— Task statement —
Nothing but the lines from the one holding "The image size is (979, 494)." through the last line of the material below should be set down, exactly and without images.

=== Begin Enclosure ===

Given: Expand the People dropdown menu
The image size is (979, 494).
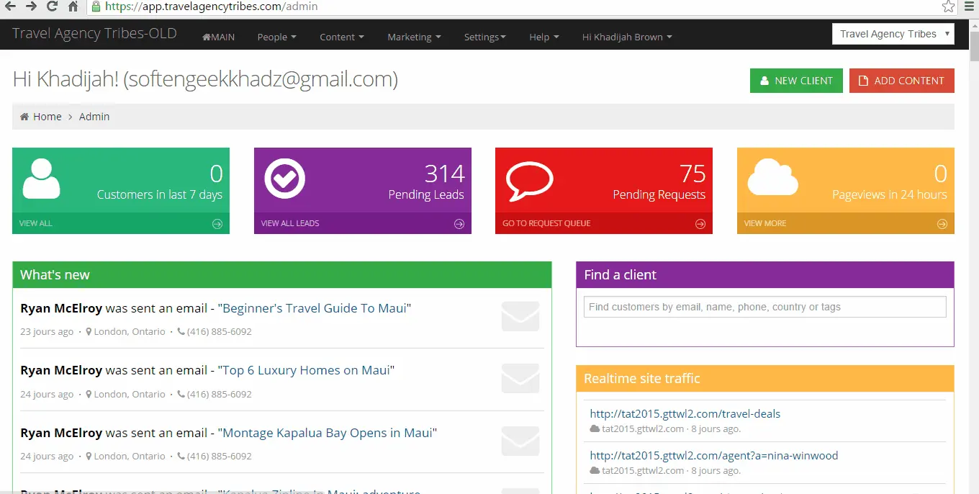Looking at the screenshot, I should (277, 37).
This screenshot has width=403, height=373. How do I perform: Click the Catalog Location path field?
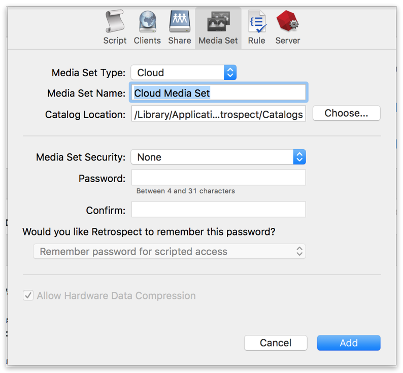pos(219,114)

=== End Enclosure ===

— Response area —
The image size is (979, 494).
Looking at the screenshot, I should (277, 37).
This screenshot has width=403, height=373. How do I perform: Click the Catalog Location path field?
pos(219,114)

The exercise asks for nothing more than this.